The downside of this approach is I now have one more place where I’m required to maintain the list of values. If I update the Choice field in my SharePoint list I might also need to update the drop down control in PowerApps.

Option #2 – Lookup field options

This seems like how the drop down control was intended to be used. Rather than having to manually add values you can simply connect the control to an existing SharePoint list and have the exact same values as the SharePoint list column.

1. Add an additional data source to your PowerApp
image

2. Add the Drop Down control and set the Items value. By default it’s already set to a sample data set.
3. Change the Items property to the new data source and field to display and boom. Done.
image

4. Switch to the Advanced properties for the drop down control and set a default value for it.

5. Finally, change the gallery control to use the new drop down as a filter instead of the Search box (key change is highlighted).

From: SortByColumns(Filter(‘Sponsors 2018 April’, StartsWith(Company, TextSearchBox1_1.Text)), “Company”, If(SortDescending1, Descending, Ascending))

To: SortByColumns(Filter(‘Sponsors 2018 April’, (Dropdown1.Selected.Value = Status.Value)), “Company”, If(SortDescending1, Descending, Ascending))

NOTE: When using this approach It is important to understand how Delegation works with PowerApps and SharePoint in order to ensure complete and correct data is being surfaced in PowerApps. See references below for more information.

The most notable upside to this approach is that both the PowerApps drop down control and the SharePoint list column are pulling their options from the same data source and changes to that one list will update both the SharePoint list options AND the PowerApp.

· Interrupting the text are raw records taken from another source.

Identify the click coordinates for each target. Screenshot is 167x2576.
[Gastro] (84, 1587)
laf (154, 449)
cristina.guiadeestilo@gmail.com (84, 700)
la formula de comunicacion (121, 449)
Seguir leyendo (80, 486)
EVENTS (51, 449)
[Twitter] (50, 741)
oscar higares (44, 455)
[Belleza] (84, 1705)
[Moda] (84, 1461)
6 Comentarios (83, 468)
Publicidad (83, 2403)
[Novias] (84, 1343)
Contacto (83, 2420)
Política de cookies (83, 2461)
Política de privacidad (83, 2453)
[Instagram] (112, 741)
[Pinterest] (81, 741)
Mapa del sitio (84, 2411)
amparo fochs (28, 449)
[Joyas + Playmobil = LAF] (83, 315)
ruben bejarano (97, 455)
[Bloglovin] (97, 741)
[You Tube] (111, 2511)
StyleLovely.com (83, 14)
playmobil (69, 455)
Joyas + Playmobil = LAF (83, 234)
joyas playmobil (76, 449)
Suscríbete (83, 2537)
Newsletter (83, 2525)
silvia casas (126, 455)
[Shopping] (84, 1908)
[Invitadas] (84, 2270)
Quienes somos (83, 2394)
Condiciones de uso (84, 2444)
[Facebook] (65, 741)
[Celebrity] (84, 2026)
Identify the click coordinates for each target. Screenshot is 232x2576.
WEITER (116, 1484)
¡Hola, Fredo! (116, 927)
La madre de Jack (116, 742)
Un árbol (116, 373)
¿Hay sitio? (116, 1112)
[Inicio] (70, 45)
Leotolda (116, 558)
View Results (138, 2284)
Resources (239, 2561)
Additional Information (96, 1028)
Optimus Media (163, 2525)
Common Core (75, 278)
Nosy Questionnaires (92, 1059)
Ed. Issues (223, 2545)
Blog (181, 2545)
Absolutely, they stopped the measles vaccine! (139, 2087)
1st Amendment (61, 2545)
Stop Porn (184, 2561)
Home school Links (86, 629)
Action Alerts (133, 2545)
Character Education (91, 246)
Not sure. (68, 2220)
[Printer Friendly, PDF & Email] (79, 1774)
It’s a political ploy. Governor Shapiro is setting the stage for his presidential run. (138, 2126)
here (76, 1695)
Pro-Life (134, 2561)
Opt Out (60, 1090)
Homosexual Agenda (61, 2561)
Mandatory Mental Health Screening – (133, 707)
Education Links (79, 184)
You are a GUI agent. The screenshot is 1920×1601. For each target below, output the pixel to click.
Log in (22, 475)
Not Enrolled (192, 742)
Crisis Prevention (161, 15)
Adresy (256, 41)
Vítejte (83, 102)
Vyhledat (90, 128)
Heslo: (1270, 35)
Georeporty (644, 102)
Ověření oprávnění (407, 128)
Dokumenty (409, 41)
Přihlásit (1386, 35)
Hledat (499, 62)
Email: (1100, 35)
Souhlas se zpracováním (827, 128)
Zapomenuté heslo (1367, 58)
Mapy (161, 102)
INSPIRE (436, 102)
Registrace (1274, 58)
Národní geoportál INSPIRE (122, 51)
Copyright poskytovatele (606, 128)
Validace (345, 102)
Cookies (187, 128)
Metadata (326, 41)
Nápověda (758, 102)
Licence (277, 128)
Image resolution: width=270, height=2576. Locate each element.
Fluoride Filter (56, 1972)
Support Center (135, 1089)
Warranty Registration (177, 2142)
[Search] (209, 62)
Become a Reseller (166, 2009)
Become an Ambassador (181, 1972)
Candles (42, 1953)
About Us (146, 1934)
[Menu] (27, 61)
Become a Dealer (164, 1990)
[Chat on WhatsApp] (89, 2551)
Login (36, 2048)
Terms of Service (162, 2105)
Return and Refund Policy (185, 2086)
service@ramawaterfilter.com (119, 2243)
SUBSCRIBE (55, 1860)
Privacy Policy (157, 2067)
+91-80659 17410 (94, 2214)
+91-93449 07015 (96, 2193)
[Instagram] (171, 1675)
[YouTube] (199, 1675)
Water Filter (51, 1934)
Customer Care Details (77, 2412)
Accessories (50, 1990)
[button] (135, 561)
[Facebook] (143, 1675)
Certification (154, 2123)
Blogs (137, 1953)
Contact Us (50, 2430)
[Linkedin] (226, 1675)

Finally, as was mentioned in Option 1 – if you don’t want to make all the options available in the drop down control you can still accomplish this here by filtering the list like this:
Items = Filter(StatusOpts, StartsWith(Title,”2″) || StartsWith(Title,”3″) || StartsWith(Title,”4″) || StartsWith(Title,”5″))

Conclusion

The added benefits of using a separate list in SharePoint as a lookup source (Option #2 above) for SharePoint list data *and* PowerApps controls seems the better option for longer-term management.